The year 2000-ish appears to be some sort of turning point. In 2001, for example, 64 percent of respondents to a Gallup poll said that it was “extremely important” to get their children vaccinated. In 2015, 54 percent of respondents said so, and the shift was “significantly greater among specific demographic groups, including younger parents.” We see the same trend when it comes to beliefs about violent crime in the United States:
Data from the Bureau of Justice Statistics show a steady decrease in violent crime rates since 1993. Attitudes about whether there is “more crime in the United States than one year ago,” however, have not followed this same trend. Attitudes tracked closely with reality, as measured by the trend in violent crimes committed per 1,000 persons (over 12 years of age), until about 2000. After this point, agreement that crime rates in the United States were declining began to erode, and an increasing number of respondents reported that they perceived more crime in the United States than in the previous year, despite clear evidence to the contrary. In other words, an increasing number of respondents question existing data on trends in crime even as data collection and documentation methods become more advanced.
Trust in major institutions, too, has dropped sharply over the past 20 years.
The authors look at three previous historical periods in depth and find “the least evidence that previous periods considered in this report experienced the same eroding agreement about facts and analytical interpretations of those facts that appears to be occurring in contemporary society…this is an important distinction between the current period and previous eras.
It’s possible, they write, that “the end of such phenomena as Truth Decay occurs naturally, in a sort of cyclical or wave-like process.” But if that’s the case, it’s not clear how we get out of the cycle.
One thing that simply hasn’t had enough time to change, probably: “Cognitive biases and the ways in which human beings process information and make decisions.” These are “common and consistent characteristics of human cognition.” But cognitive bias is an essential part of all of this:
Cognitive biases can…be exploited by any of the agents of Truth Decay described in more detail at the end of this chapter, including international actors, researchers, partisans, and propagandists. Furthermore, it is not clear that Truth Decay would be as dangerous or persistent absent these characteristics of human cognitive processing…
Cognitive bias might be a latent driver — a factor that is always present but does not cause Truth Decay unless activated by other environmental conditions and factors or exploited by actors with specific political and economic motives.

● **Dataset entries**:
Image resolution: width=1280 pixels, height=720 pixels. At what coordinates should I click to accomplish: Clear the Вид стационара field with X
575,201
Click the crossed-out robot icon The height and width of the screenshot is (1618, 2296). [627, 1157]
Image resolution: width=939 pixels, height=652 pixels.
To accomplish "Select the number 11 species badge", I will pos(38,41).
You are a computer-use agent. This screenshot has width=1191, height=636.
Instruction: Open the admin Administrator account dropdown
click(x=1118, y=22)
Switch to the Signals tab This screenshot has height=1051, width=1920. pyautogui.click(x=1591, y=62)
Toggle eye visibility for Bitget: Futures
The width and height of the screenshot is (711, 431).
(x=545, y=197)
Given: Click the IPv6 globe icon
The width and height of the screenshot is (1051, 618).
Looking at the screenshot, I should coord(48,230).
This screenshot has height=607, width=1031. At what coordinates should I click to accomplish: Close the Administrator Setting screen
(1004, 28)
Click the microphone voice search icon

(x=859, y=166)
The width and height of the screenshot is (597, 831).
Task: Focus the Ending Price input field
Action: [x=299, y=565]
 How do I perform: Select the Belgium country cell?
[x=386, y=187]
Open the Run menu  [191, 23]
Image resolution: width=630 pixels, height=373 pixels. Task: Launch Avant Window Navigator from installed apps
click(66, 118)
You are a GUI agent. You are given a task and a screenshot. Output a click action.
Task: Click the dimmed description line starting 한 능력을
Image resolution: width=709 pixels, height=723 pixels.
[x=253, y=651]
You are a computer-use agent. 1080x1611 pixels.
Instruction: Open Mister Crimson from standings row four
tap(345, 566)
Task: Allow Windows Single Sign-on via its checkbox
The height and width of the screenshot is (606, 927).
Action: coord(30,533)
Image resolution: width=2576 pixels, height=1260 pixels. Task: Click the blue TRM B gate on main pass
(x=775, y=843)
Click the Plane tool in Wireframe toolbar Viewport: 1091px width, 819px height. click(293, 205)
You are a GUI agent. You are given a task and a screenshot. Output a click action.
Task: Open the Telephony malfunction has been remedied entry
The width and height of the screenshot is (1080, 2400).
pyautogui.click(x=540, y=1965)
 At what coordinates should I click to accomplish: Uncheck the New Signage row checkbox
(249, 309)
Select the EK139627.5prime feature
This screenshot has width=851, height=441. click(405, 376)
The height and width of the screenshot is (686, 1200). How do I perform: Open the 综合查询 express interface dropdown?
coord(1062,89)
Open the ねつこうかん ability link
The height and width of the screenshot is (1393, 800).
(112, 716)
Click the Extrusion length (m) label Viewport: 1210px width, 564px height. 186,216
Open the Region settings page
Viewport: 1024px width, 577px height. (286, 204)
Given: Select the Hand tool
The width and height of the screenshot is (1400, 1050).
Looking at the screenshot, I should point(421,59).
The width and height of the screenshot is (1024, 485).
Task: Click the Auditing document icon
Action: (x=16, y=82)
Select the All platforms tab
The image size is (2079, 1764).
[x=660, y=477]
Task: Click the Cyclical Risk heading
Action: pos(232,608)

● **Required tasks**:
• a. Condense the paragraph of the passage on Truth Decay that begins "Data from the Bureau of Justice Statistics" into a short bulleted list of its main facts.
• b. Duplicate the part of the passage on Truth Decay from "The authors look" up to and including "of the cycle.".

● **Answers given**:
• a.
- Bureau of Justice Statistics data show violent crime rates falling steadily since 1993.
- People's views on whether there is "more crime in the United States than one year ago" have not followed that trend.
- Until about 2000, those views tracked closely with the violent crime rate per 1,000 persons over age 12.
- After about 2000, fewer people agreed that crime was declining. More reported seeing more crime than the year before, despite clear evidence to the contrary.
- So more people question crime data even as the methods for collecting and documenting it improve.

• b.
The authors look at three previous historical periods in depth and find “the least evidence that previous periods considered in this report experienced the same eroding agreement about facts and analytical interpretations of those facts that appears to be occurring in contemporary society…this is an important distinction between the current period and previous eras.
It’s possible, they write, that “the end of such phenomena as Truth Decay occurs naturally, in a sort of cyclical or wave-like process.” But if that’s the case, it’s not clear how we get out of the cycle.